Cependant, le bloc de 27 pays ne restreint pas les importations, et chaque année, environ 4 070 tonnes de grenouilles capturées à l'étranger finissent dans les assiettes européennes.

L'appétit pour la chair de grenouille semble le plus prononcé en Belgique, qui absorbe 70 % des importations. Selon Pro Wildlife, la majeure partie est toutefois destinée à la France, qui en importe directement 16,7 %. Les Pays-Bas en reçoivent 6,4 %.

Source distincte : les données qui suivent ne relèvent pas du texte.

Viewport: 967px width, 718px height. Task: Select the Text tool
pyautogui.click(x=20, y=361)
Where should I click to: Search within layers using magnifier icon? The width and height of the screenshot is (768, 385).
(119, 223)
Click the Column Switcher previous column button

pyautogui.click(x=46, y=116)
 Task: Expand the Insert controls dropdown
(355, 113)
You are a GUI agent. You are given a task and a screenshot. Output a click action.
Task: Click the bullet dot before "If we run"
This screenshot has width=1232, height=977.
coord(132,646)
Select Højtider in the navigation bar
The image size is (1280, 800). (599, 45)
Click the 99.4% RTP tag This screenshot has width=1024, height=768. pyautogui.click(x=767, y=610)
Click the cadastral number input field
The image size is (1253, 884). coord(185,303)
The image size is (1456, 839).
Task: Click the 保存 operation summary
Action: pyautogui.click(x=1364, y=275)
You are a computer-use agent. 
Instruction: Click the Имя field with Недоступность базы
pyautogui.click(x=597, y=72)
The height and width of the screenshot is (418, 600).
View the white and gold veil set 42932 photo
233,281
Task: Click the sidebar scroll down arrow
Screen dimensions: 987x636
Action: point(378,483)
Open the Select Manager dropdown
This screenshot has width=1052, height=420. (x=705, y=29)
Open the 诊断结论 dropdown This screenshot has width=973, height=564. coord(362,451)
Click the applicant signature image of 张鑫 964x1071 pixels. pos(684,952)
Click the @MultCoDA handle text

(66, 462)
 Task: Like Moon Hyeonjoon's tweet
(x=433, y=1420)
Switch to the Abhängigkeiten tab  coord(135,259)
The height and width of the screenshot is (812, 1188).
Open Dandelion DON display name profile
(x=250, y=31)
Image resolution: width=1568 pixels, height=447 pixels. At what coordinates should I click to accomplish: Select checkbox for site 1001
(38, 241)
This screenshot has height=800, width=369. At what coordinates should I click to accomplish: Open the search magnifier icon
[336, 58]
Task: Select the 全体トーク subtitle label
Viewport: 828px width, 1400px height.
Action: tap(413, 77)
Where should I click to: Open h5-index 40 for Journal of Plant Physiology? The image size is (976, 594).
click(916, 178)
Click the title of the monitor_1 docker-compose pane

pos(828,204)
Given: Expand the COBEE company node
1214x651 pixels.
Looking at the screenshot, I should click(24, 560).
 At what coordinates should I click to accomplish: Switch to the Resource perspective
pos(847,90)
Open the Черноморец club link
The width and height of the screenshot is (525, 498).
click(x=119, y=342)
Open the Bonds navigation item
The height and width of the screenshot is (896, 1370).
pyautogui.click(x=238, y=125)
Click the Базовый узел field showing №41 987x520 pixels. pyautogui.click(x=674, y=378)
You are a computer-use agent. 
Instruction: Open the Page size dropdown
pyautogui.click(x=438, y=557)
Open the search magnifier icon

Une précédente étude de Pro Wildlife avait déjà examiné pour la première fois les importations de cuisses de grenouilles de l'UE en 2011. Le nouveau rapport « Deadly Dish» publié aujourd'hui met en évidence, dix ans plus tard, trois problèmes manifestes :

  1. Le pillage des populations de grenouilles pour le marché européen s'est poursuivi quasi sans entraves au cours de la dernière décennie en Indonésie. L'UE a importé plus de 30 millions de kg de cuisses de grenouilles en provenance d'Indonésie seule sur la période 2010-2019, avec des conséquences sur les populations sauvages : les grenouilles de Java (Limnonectes macrodon) — autrefois fréquemment commercialisées, contrairement aux indications trompeuses figurant sur les emballages en supermarché — ont en grande partie disparu du commerce.
  2. Dans d'autres pays d'origine également, la surexploitation a déjà fortement décimé les populations de grenouilles : des scientifiques de terrain turcs avertissent que les grenouilles aquatiques indigènes pourraient être éteintes d'ici 2032 si les prélèvements massifs se poursuivent. En Albanie, quatrième plus grand fournisseur de cuisses de grenouilles de l'UE, la grenouille de Skutari (Pelophylax shqipericus) est désormais sérieusement menacée, entre autres.
  3. Bien que les États-Unis importent également d'immenses quantités de grenouilles destinées à la consommation, il s'agit principalement de grenouilles élevées spécialement pour le commerce. Contrairement aux États-Unis, l'UE importe surtout des grenouilles sauvages — avec de graves conséquences pour la protection des espèces et de la nature. Environ 74 % des importations de l'UE proviennent d'Indonésie, 4 % de Turquie et 0,7 % d'Albanie, où les populations de grenouilles sauvages sont de plus en plus menacées.

Robin des Bois et Pro Wildlife demandent à l'UE de mettre fin une bonne fois pour toutes à la surexploitation des populations de grenouilles pour le marché gastronomique local, et d'engager des restrictions commerciales internationales dans le cadre de la convention mondiale sur les espèces CITES.